____ Teks Sumber

Pers Aceh Dari Masa Ke Masa

Rabu, 07 Februari 2024, Februari 07, 2024 WIB Last Updated 2024-03-06T02:09:00Z

 

       Teropong Bang  Midi


 

Perjalanan Pers Aceh tidak terlepas dari kehadiran negara Republik Indonesia, diawali oleh Eksistensi Radio Rimba Raya yang diudarakan oleh Divisi 10 TKR  dari markas mereka di Bireuen.

 

Radio Rimba Raya mengawali kehadiran Pers di Aceh sebagai Pers perjuangan, yang menyiarkan pertempuran antara TKR Aceh melawan Belanda di Medan Area pada masa agresi Belanda , dibawah pimpinan Panglima Divisi 10 Manyor Jenderal  Teuku Husen Yusuf bersama istrinya Umi Salamah. Radio Rimba Raya memberi semangat perjuangan kepada para tentara dan rakyat yang bertempur mengusir Belanda.

________
____ Materi yang Disediakan

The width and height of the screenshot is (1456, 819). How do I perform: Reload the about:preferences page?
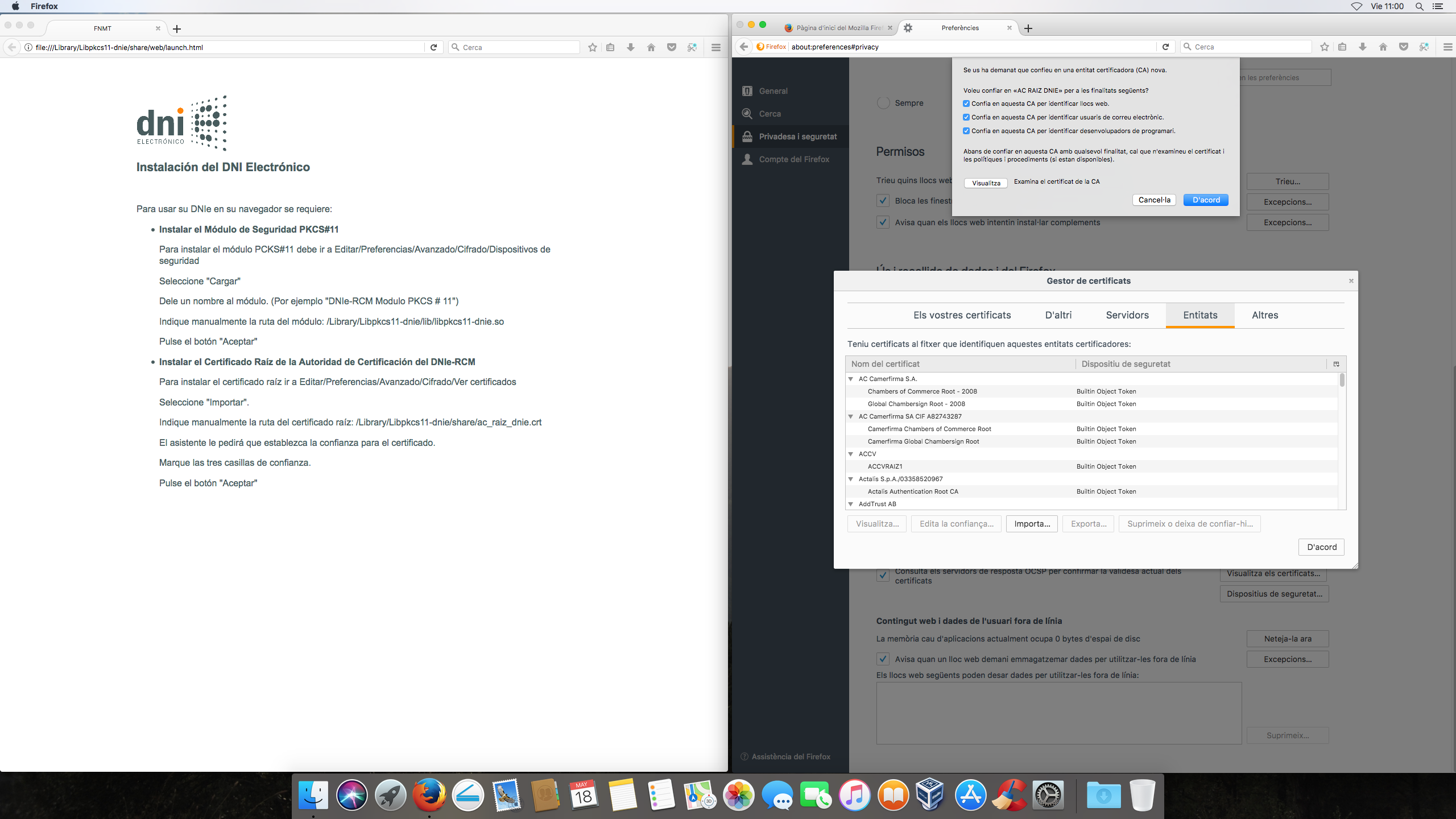[1165, 47]
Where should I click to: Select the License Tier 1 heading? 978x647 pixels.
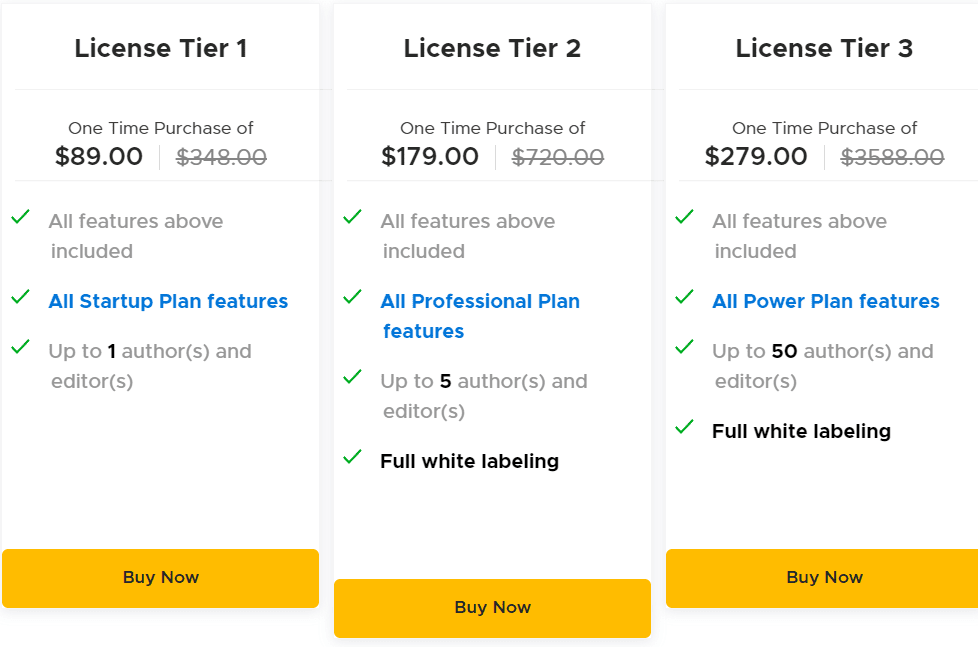[160, 48]
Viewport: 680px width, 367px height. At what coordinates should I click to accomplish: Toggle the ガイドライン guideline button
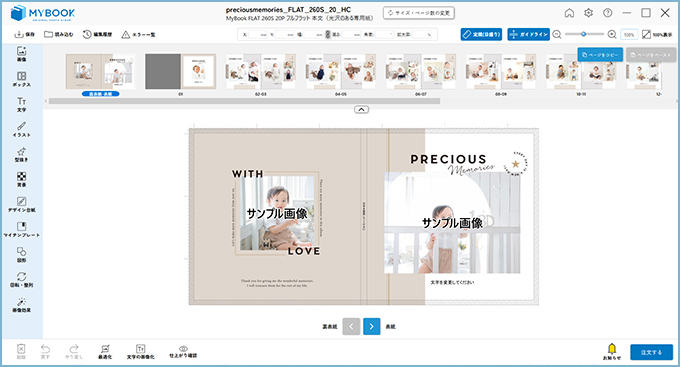[528, 34]
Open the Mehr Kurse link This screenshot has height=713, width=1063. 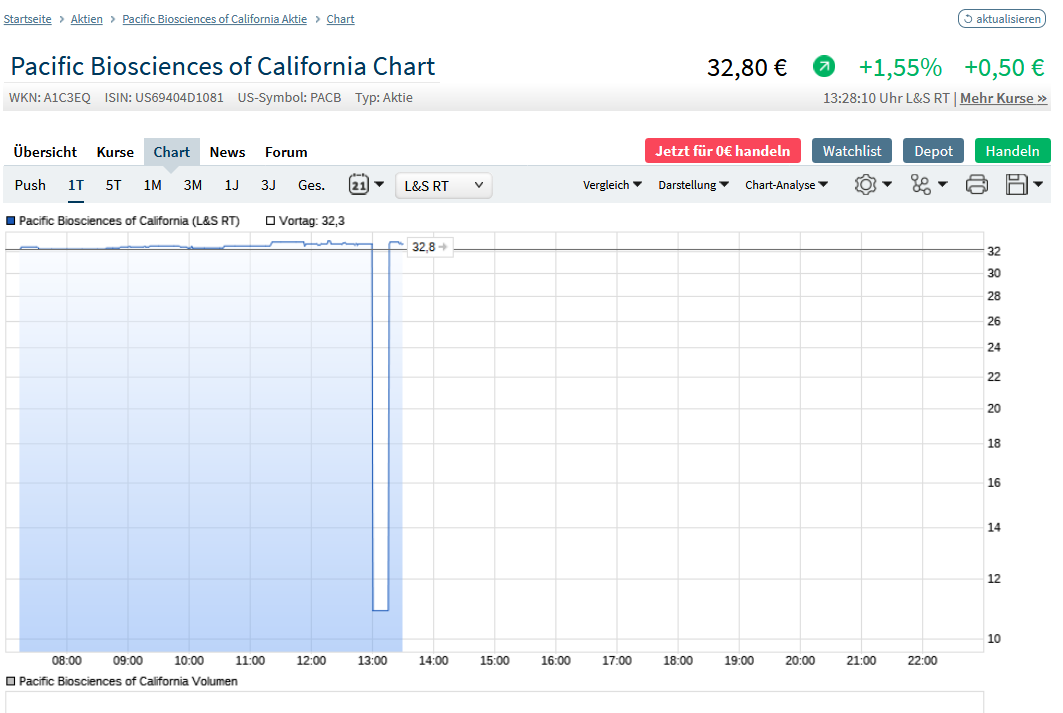pos(1003,98)
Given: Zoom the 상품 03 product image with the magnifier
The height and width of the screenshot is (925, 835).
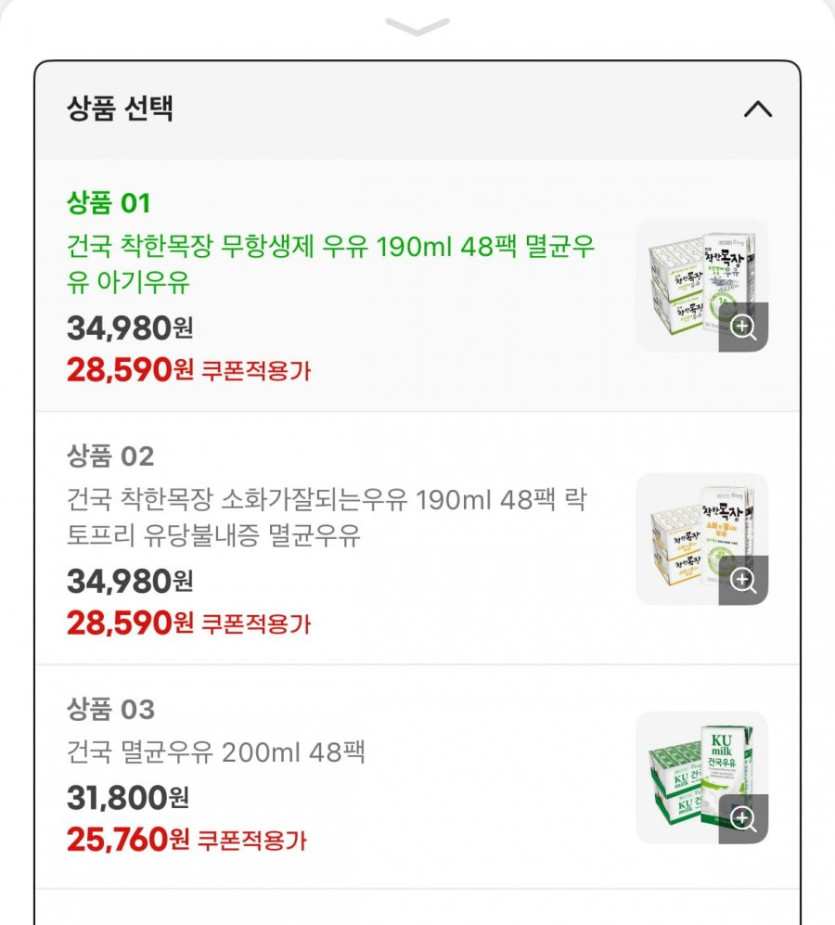Looking at the screenshot, I should pos(743,819).
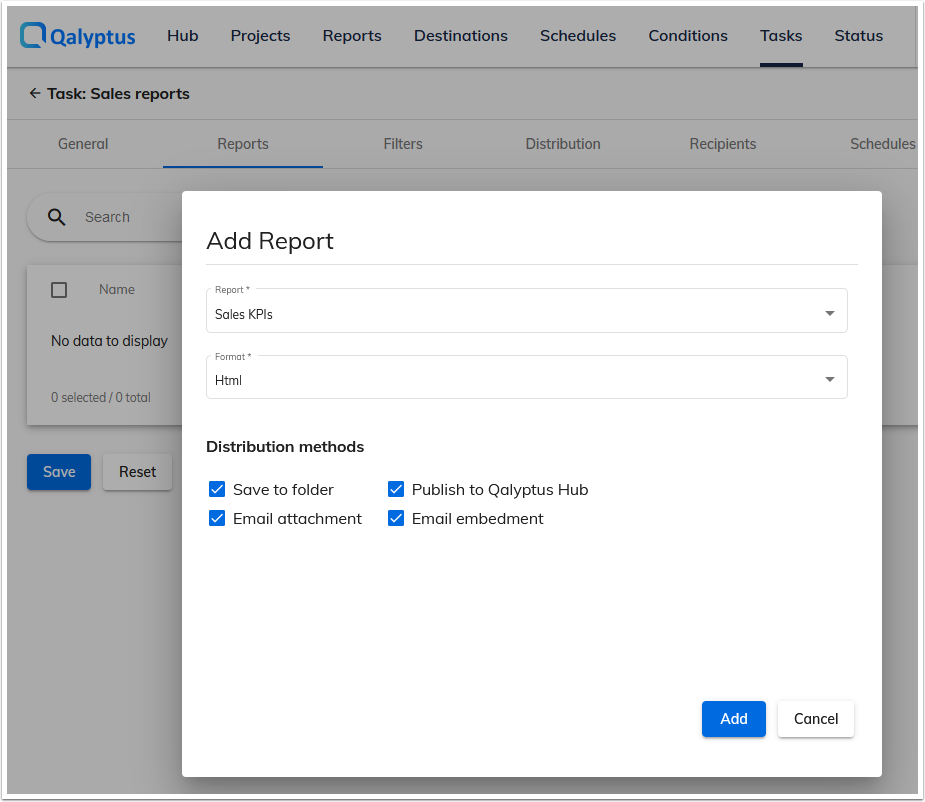Image resolution: width=925 pixels, height=802 pixels.
Task: Switch to the Filters tab
Action: point(402,144)
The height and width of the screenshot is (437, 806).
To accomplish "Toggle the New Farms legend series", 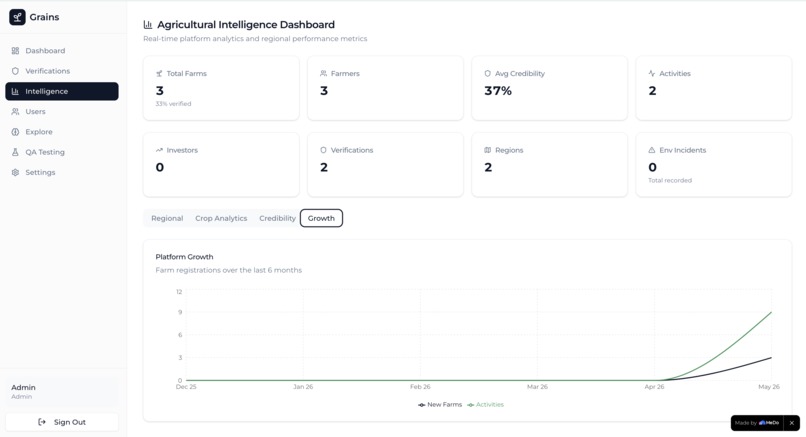I will [440, 405].
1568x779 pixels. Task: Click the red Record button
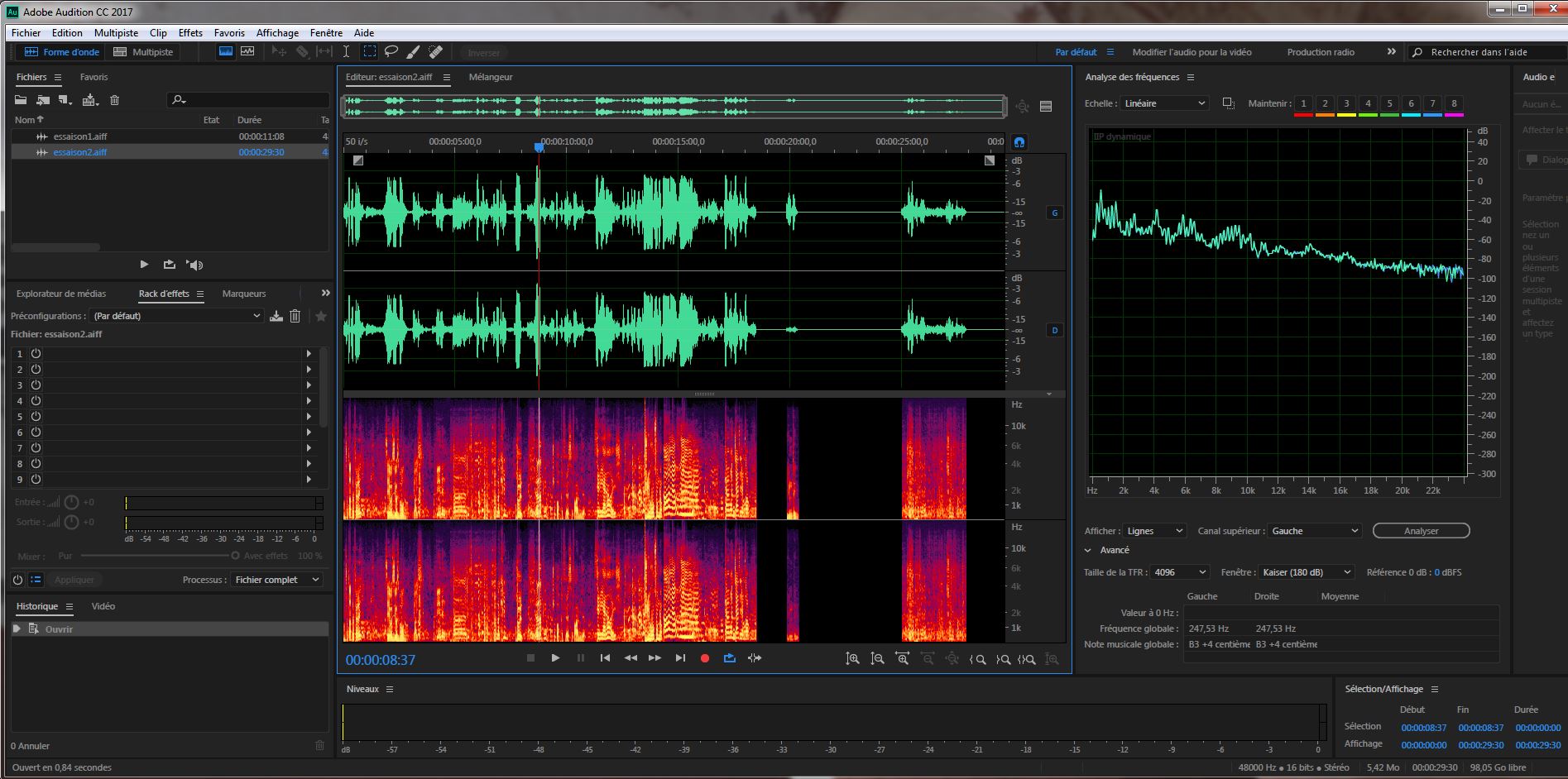coord(705,658)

________

▶ Soal yang Diajukan: Menurut teks sumber, dari mana Radio Rimba Raya diudarakan? Tolong jawab singkat.

▶ Hasil Tugas: Dari markas Divisi 10 TKR di Bireuen.